§ **Task prompt**:
Only one stretch of the data below is wanted: the lines from the one with "Disable Retirer les caractères spéciaux" through the one with "1024x513 pixels.", repeated exactly.

§ **Data to examine**:
---
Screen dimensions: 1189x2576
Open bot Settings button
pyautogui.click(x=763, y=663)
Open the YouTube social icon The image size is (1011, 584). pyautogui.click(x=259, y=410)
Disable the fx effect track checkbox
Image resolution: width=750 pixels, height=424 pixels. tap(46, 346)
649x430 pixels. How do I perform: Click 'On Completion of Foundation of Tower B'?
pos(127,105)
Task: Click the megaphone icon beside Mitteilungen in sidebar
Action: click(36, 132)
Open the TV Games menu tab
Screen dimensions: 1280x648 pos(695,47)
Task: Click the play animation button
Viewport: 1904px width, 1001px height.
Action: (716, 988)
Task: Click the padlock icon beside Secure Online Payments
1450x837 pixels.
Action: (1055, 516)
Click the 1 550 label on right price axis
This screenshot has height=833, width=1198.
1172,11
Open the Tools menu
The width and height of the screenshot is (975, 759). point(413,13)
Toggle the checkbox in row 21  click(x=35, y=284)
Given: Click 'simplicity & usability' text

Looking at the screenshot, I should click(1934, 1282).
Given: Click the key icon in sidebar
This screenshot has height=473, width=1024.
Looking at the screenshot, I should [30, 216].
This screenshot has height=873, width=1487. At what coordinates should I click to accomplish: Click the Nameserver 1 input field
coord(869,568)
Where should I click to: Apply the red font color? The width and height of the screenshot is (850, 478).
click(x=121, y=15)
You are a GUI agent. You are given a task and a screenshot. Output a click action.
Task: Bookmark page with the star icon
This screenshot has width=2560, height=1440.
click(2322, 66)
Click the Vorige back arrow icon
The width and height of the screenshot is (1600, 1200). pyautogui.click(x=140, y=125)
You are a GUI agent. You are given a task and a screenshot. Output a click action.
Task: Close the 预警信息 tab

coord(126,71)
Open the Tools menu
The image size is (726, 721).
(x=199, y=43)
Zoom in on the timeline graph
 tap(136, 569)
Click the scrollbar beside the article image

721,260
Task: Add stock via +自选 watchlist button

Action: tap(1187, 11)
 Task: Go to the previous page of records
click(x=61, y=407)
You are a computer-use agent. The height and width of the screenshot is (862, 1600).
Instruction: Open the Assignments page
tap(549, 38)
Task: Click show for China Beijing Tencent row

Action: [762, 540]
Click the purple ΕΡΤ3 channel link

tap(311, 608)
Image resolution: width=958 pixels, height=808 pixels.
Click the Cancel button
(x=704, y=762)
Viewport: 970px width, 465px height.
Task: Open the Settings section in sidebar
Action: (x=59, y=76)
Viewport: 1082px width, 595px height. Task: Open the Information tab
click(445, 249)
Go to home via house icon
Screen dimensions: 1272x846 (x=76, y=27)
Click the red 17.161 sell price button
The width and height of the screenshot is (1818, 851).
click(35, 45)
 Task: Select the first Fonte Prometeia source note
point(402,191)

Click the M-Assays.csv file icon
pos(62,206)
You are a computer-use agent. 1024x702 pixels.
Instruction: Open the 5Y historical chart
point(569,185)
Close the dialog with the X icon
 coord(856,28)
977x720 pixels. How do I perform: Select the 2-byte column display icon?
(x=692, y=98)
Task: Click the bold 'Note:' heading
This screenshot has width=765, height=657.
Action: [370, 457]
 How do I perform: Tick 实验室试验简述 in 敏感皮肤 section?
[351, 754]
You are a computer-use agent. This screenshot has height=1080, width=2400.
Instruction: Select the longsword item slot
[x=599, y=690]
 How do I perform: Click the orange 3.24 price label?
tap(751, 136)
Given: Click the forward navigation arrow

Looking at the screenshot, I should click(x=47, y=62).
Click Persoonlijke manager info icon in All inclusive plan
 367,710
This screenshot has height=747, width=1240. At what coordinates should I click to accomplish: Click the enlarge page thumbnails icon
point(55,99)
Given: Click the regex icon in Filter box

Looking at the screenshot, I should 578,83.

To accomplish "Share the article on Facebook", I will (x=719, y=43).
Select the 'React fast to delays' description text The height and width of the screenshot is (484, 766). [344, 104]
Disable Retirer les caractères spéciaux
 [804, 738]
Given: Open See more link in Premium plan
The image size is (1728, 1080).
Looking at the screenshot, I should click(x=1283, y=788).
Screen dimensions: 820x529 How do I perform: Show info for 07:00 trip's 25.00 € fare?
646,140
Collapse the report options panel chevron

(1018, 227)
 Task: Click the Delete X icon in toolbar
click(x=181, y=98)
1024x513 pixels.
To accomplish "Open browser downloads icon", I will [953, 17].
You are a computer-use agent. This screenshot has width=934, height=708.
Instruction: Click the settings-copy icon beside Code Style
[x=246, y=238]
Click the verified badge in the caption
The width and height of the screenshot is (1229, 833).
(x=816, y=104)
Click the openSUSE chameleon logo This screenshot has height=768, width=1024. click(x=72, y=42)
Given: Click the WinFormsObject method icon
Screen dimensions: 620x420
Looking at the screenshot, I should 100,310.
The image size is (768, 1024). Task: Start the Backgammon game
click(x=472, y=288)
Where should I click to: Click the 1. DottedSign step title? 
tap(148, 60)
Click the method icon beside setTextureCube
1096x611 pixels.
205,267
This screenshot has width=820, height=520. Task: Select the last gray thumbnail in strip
---
§ **Answer section**:
Disable Retirer les caractères spéciaux
 [804, 738]
Given: Open See more link in Premium plan
The image size is (1728, 1080).
Looking at the screenshot, I should click(x=1283, y=788).
Screen dimensions: 820x529 How do I perform: Show info for 07:00 trip's 25.00 € fare?
646,140
Collapse the report options panel chevron

(1018, 227)
 Task: Click the Delete X icon in toolbar
click(x=181, y=98)
1024x513 pixels.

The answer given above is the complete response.